Moving compute workloads to regions with lower-carbon electricity is one way to reduce the impact of their associated data center energy consumption. The problem is that carbon intensity changes throughout the day as the grid fuel mix changes.
As a result, I’ve seen lots of papers proposing algorithms for carbon aware scheduling. They typically involve analyzing grid emissions data for each data center region and then migrate workloads to regions with lower carbon intensity. This can be achieved using emissions data APIs from organizations like WattTime, particularly for forecasting near-future emissions so that migrations can occur in-advance of immediate need.
A number of problems stand out from my initial research:
- Data. Reliable and consistent data is crucial for these systems to work. However, there are a large number of grid operators, even within countries, which means a large number of data sources. These don’t always match with the region a data center is in, may not provide forecasted carbon emissions, and may be private. This is why organizations like WattTime and ElectricityMap have developed commercial API products.
- Workloads are different. Data center level scheduling and migration is not realistic for most environments. Google has blogged about how it migrates some workloads, such as YouTube video encoding, based on carbon intensity, but few organizations have complete control over the entire technology stack from software through to data center energy contracts. Most of the papers I’ve read focus too much on whole data centers rather than more granular workloads. They assume IT users can just move everything from one data center to another, which isn’t really feasible.

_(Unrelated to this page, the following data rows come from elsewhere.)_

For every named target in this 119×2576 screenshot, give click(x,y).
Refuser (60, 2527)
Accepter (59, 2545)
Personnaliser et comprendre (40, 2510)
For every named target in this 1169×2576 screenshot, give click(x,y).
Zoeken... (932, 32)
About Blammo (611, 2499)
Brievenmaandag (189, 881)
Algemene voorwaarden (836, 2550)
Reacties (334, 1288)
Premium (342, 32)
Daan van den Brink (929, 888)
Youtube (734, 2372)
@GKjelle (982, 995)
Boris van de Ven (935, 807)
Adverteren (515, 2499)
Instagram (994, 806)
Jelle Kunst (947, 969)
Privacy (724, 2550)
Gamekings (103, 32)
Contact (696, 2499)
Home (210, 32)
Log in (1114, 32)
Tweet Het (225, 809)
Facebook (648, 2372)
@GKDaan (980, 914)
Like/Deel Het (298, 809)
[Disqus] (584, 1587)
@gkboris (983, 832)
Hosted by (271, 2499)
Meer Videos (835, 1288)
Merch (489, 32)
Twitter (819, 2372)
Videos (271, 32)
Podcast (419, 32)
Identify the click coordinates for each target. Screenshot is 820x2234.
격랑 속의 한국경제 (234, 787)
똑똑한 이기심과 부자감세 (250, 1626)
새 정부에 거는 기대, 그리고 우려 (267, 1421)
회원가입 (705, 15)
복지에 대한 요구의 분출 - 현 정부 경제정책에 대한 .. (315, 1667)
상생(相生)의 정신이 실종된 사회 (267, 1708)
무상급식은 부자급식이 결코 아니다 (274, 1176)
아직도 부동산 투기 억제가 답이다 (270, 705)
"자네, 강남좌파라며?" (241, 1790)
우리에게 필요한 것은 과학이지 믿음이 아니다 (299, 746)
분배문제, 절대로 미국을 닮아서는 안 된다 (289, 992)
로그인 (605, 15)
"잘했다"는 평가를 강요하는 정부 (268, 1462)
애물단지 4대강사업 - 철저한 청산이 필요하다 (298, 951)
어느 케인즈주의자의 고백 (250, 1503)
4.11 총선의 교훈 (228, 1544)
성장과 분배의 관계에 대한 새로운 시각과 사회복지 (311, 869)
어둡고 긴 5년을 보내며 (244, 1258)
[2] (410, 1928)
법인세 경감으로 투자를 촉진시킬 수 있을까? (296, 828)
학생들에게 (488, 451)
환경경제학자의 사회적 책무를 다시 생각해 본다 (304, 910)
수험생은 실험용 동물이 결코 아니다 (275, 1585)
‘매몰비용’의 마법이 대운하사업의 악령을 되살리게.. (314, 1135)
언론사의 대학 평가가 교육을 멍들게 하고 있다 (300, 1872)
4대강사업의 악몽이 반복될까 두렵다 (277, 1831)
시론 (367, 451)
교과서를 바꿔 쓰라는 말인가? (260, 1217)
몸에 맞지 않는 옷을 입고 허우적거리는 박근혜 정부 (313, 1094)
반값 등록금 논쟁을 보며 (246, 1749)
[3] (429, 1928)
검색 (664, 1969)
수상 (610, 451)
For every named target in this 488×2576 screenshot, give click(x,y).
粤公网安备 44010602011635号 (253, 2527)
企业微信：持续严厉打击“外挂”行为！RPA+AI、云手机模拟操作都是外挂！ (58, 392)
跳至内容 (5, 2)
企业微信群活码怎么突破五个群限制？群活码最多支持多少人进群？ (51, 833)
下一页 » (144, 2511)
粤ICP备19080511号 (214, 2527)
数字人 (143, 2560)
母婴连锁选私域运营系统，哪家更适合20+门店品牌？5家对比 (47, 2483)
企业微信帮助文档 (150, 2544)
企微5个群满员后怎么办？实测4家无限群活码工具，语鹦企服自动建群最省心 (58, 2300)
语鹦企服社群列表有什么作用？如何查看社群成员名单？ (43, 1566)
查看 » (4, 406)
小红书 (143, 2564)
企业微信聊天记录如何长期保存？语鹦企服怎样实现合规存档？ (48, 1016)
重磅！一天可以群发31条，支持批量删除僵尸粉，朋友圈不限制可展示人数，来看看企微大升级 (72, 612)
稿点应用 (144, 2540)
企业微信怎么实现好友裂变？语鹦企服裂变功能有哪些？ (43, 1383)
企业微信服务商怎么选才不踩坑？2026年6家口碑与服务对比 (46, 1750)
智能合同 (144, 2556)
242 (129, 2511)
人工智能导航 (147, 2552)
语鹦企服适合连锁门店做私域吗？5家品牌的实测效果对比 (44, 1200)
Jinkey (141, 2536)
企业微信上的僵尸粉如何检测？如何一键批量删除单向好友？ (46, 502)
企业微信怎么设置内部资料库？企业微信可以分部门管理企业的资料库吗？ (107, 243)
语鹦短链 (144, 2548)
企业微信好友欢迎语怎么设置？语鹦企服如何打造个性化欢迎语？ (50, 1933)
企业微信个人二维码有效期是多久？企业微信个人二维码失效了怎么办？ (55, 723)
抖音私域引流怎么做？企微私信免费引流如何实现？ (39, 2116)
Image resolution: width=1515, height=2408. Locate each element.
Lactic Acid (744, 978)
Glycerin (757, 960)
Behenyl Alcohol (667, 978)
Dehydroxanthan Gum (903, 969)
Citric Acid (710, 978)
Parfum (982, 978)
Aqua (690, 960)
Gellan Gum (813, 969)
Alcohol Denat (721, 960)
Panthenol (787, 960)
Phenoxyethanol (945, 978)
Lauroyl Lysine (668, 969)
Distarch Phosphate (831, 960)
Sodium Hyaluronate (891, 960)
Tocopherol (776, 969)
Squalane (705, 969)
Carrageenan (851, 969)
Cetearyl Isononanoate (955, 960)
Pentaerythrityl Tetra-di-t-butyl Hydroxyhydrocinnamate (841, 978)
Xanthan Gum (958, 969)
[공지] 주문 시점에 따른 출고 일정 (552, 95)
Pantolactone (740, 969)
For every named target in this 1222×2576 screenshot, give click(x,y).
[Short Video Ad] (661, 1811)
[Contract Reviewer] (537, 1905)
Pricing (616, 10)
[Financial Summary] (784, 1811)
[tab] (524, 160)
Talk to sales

- Multiple IT considerations. Carbon intensity is just one of many factors infrastructure teams need to think about. Latency, availability of cloud services (cloud regions are not equal, even from the same vendor), and data protection are just a few reasons why you might pick one cloud region over another.
These reasons may be why we’ve seen limited uptake of carbon aware scheduling. They are often too high-level or think that reducing carbon intensity is the only priority. SDKs need to be written to make it easy for developers and infrastructure operators to implement at a granular level where it makes sense in their applications.
An example of one such approach is a low carbon Kubernetes scheduler described in a 2019 paper by James & Schien. This describes an approach where the Kubernetes scheduler is adapted to prioritize new node placement based on carbon intensity data from solar energy (and could be extended to cover other renewable energy sources). Unfortunately, I could not find the actual code, and it still assumes that the cluster can be re-deployed in a new, low-carbon zone and the old cluster is deleted. This would be fine for stateless workloads, but isn’t suitable for those using persistent data where large volumes need to be migrated (or replicated).
I’m spending more time looking into what more can be done here. For example:
- Can a carbon aware load balancer route requests to lower-carbon backends? Would this incur bandwidth overhead that mitigates the benefits?
- Can low-carbon be indicated as a preference in cloud environments? The platform operator is going to have the best data from energy contracts and location-specific grid mix data. For example, the Green Compute option for Cloudflare Workers.
- Can job queues consider carbon intensity when they route tasks to workers? This depends on whether the job needs to be executed immediately or can handle some delay.
- What can user devices do to help the user reduce energy consumption at times of higher carbon intensity. For example, the new update scheduling functionality in Windows.
Software developers play an important role in improving the energy impact of the products they work on because they have more impact than behavior change from individuals. Microsoft changing when Windows runs its update processes will impact billions of users. Encoding video at less carbon-intensive times of day will impact the many thousands of hours of video. Making it easier for developers to build this functionality seems like an interesting place to focus.